This deficient practice placed 57 of the 83 sampled patients (Patients 27 - 83) at risk of exposure to waterborne pathogens (disease-causing microorganisms that are transmitted through contaminated water) and environmental contaminants (harmful substances present in the surrounding environment), increasing the potential for transmission of infectious agents (organisms such as bacteria, viruses, or fungi that can cause disease).

2. Ensure one of seven (7) sampled staff members (Admitting Supervisor [Sup 1]) had annual tuberculosis (TB, an infectious disease that affects the lungs) testing, in accordance with the facility's policy and procedure regarding tuberculosis screening for employees.

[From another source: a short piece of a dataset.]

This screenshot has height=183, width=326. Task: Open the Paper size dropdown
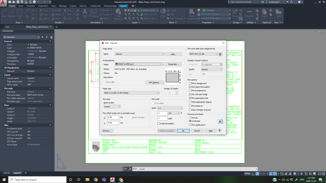click(x=131, y=93)
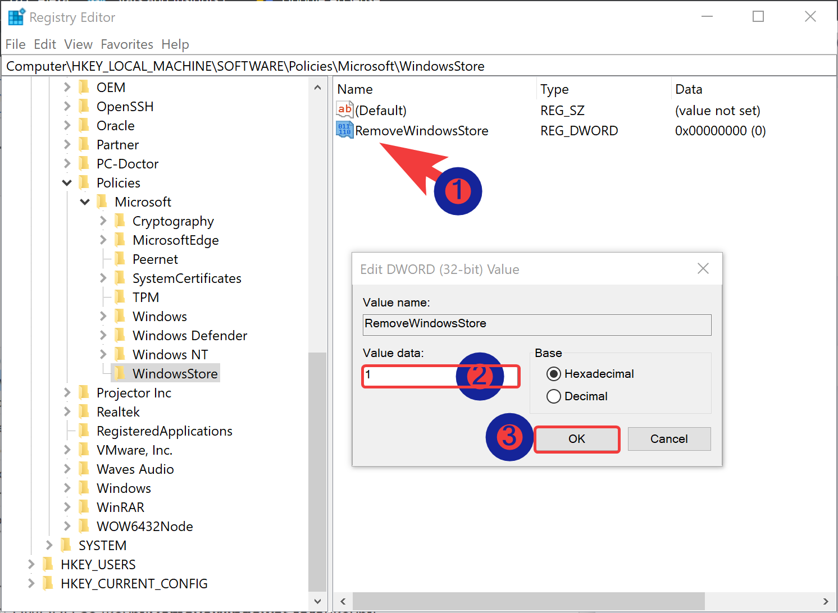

This deficient practice had the potential to spread tuberculosis if TB status of an employee was unknown, which may infect patients, staff, and visitors in the hospital.

Findings:

1. During a concurrent observation and interview on 11/04/2025 at 11:55 a.m. with the Emergency Department Manager (EDM) in the Emergency Department (ED) Nursing Station (the central area where nurses coordinate patient care), a sink was observed in active use by clinical staff for hand hygiene. A transparent plastic sheet was observed taped across the ceiling, with a drainage tube discharging into a hand-washing sink. Water was visible inside the transparent plastic. The EDM confirmed that the leak had been present since early July 2025. No signage was posted to restrict use of the sink, and no Infection Control Risk Assessment (ICRA, a structured, multidisciplinary process used to evaluate and mitigate infection risks during construction or maintenance in patient care areas) had been completed.

During an interview on 11/4/2025 at 12:00 p.m. with Director of the Engineering Department (DED) in the nurse station's sink area, DED stated that a leak was identified in early July, caused by erosion of the piping above the nurse station. The DED explained that this would be a major repair project requiring fabrication of the defective pipe and welding it in place. The DED confirmed that a piece of tubing, extending from the ceiling into the sink at the nurse station was installed by the Engineering Department to divert the leaking water into the sink. The DED also confirmed that the Infection Prevention Department was not notified regarding the continued use of the sink while the tubing was actively discharging leaked water into it.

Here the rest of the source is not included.